── Provided data

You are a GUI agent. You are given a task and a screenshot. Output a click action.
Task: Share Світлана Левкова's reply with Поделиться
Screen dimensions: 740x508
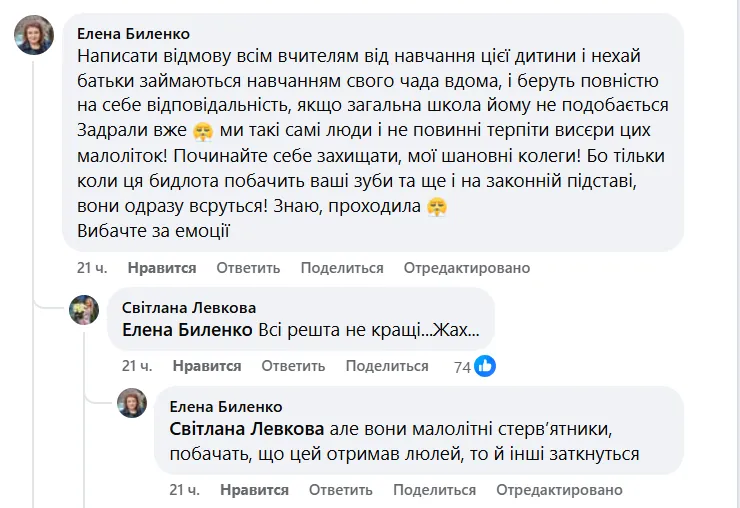coord(387,366)
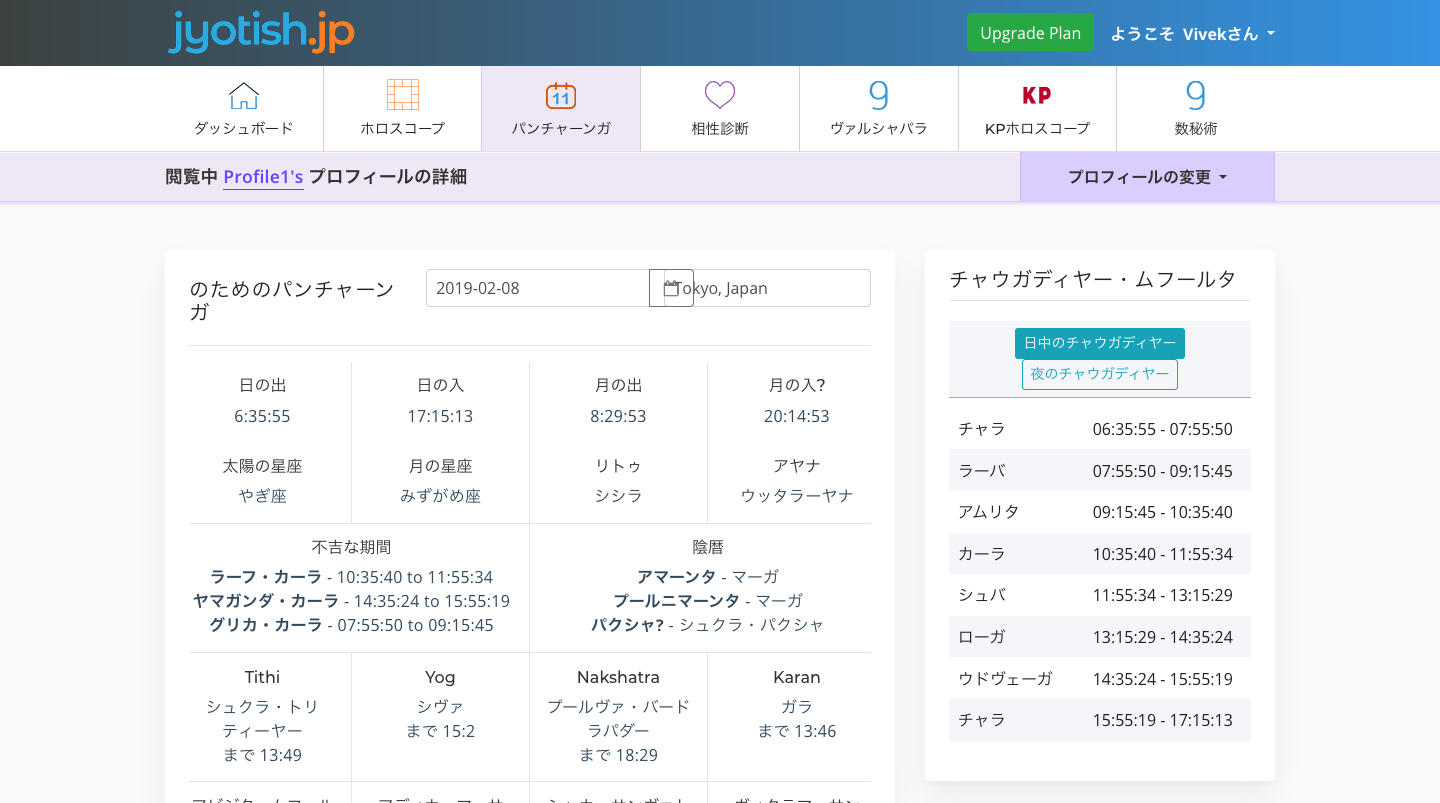Open the Dashboard house icon
Screen dimensions: 1440x803
click(243, 96)
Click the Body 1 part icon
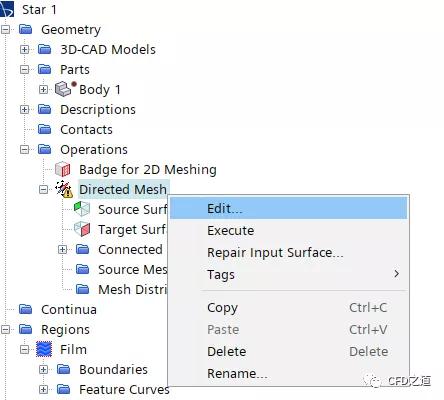The image size is (444, 400). click(x=65, y=89)
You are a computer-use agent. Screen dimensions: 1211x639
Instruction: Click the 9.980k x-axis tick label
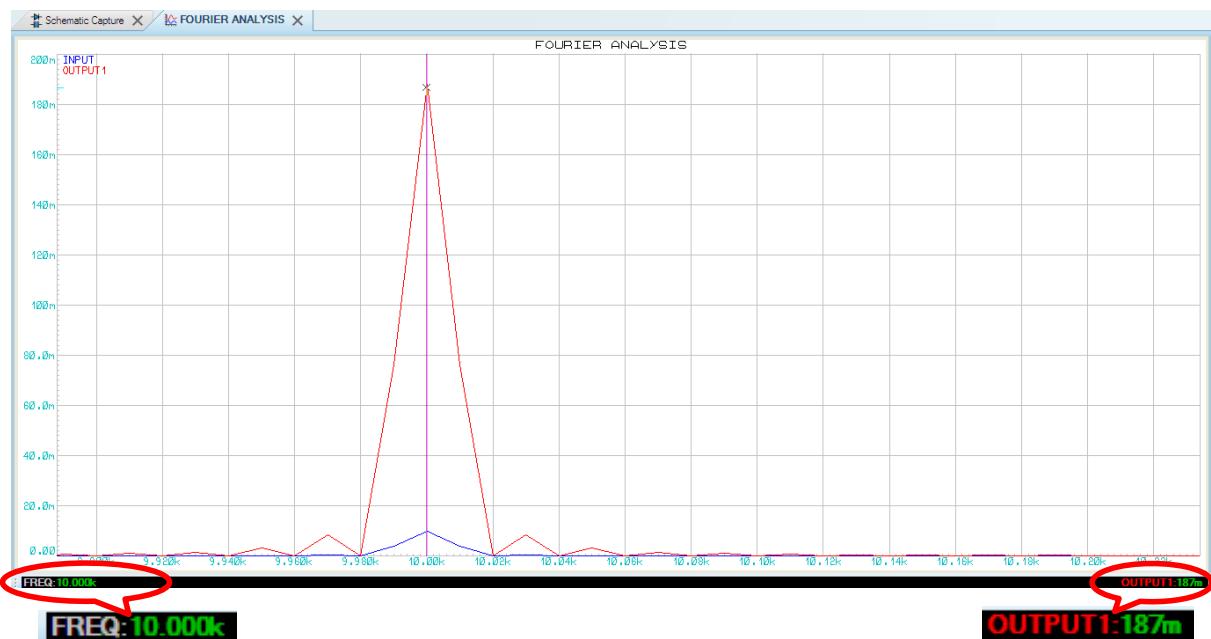point(360,562)
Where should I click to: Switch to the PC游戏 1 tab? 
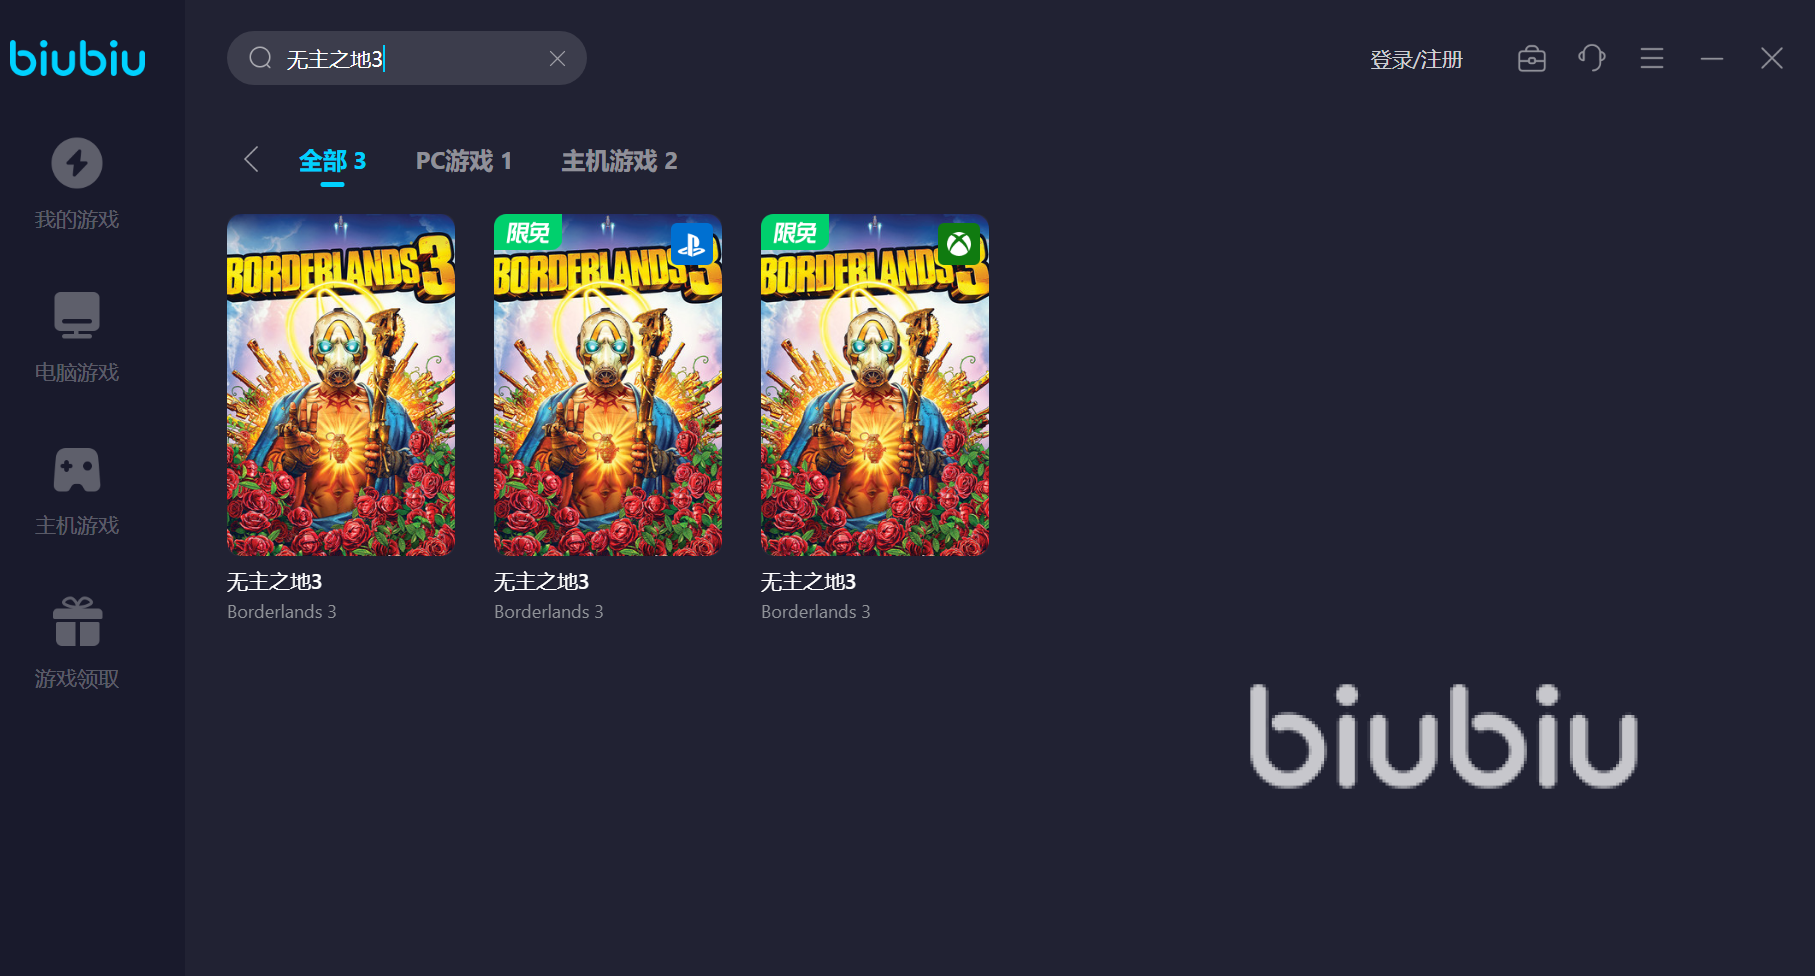coord(464,161)
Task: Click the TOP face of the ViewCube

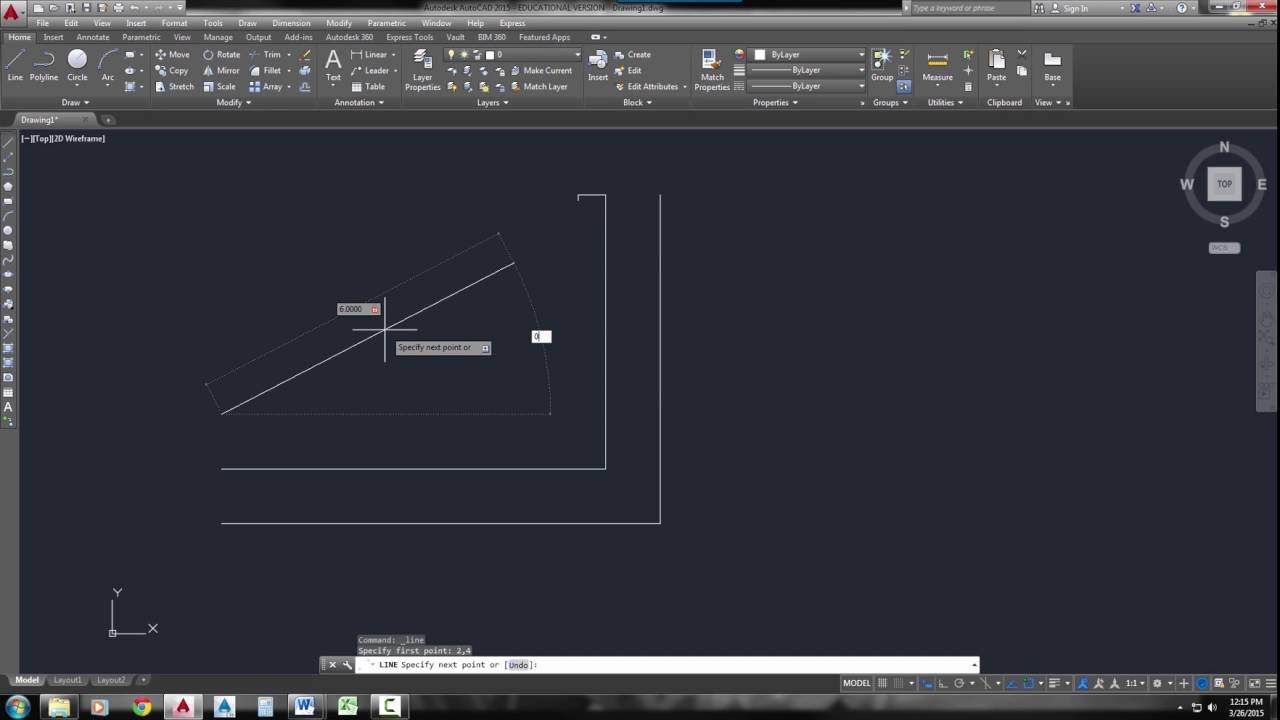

────

The line with "Click the Body 1 part icon" and each line after it, through the final line of the data, are to be duplicated exactly, with pictures left out and nothing more included.

Click the Body 1 part icon
The image size is (444, 400). click(x=65, y=89)
You are a computer-use agent. Screen dimensions: 1211x639
Instruction: Click the 9.980k x-axis tick label
point(360,562)
Where should I click to: Switch to the PC游戏 1 tab? 
coord(464,161)
Task: Click the TOP face of the ViewCube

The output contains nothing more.